From Saturday next week through Jan. 10, this year’s Taiwan New Year Bird Count invites professional and amateur birdwatchers to investigate the diversity and populations of wintering birds in Taiwan, Chinese Wild Bird Federation president Tsai Shih-peng (蔡世鵬) said.
Tsai said that 967 volunteers recorded 319 species and 205,319 birds at 132 sites across the nation during the previous bird count, and the event this year is expected to attract more than a thousand participants to conduct the census at 160 selected birdwatching sites nationwide that cover 12 percent of the nation’s landmass, with each site measuring 6km in diameter, Tsai said.
Initiated last year, the event is a citizen science monitoring project to investigate migratory birds in Taiwan, with the Saunders’ gull, or the Chinese black-headed gull, chosen as this year’s principal subject of the survey, as its population size has decreased significantly, Tsai said.
Endemic to East Asia and listed as vulnerable in the Convention on the Conservation of Migratory Species of Wild Animals, the Saunders’ gull is found in South Korea, China and Southeastern Asian nations, with Taiwan being one of the bird’s major wintering sites, Tsai said.
The bird has a global population of fewer than 20,000 and it is decreasing due to China’s “seawall” — embankments and coastal infrastructure in southeastern China that has led to the loss of habitats of many migratory birds.
The populations of more than 28 bird species have decreased by more than 100 since last year, while the numbers of dunlin, Eurasian teal, sparrow, Pacific golden plover and cattle egret have diminished by more than 1,500, Wild Bird Society of Taiwan executive officer David Ho (何一先) said, adding the society has not been able to ascertain the cause of population decline so far, but the consensus could raise public awareness on protecting diminishing species and provide data for further research.

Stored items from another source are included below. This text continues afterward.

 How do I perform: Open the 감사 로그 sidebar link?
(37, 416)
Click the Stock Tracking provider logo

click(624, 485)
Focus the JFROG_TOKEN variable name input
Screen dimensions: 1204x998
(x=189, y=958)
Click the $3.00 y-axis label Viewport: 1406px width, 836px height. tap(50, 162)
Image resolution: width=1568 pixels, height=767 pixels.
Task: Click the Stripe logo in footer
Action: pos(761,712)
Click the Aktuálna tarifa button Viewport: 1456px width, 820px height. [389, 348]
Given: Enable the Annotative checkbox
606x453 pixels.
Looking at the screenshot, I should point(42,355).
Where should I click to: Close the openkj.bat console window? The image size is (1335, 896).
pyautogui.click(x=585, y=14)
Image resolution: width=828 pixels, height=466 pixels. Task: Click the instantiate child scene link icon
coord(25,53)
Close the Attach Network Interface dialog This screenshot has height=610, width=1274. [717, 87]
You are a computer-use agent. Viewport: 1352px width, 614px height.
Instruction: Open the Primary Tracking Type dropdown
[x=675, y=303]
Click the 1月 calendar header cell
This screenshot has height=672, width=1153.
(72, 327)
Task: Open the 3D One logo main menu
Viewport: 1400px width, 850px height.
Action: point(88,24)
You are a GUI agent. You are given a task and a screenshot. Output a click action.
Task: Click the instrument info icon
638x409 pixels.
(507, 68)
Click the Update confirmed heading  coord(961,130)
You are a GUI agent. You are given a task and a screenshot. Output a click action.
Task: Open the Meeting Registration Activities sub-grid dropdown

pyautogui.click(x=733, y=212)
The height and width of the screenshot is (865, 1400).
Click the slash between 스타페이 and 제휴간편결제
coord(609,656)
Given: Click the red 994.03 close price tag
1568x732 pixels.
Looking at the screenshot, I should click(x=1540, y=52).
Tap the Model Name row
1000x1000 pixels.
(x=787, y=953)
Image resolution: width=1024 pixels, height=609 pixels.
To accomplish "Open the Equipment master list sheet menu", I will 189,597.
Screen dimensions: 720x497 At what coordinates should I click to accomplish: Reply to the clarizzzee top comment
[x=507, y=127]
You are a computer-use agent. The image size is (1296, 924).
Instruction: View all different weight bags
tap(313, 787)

International efforts are required to conserve migratory birds, while national conservation can give rise to international endeavor, Forestry Bureau official Kuan Li-hao (管立豪) said, citing Taiwanese conservation efforts and media coverage of black-faced spoonbills, an endangered species, which prompted South Korea, where the birds breed, to make efforts to preserve the habitat of the species.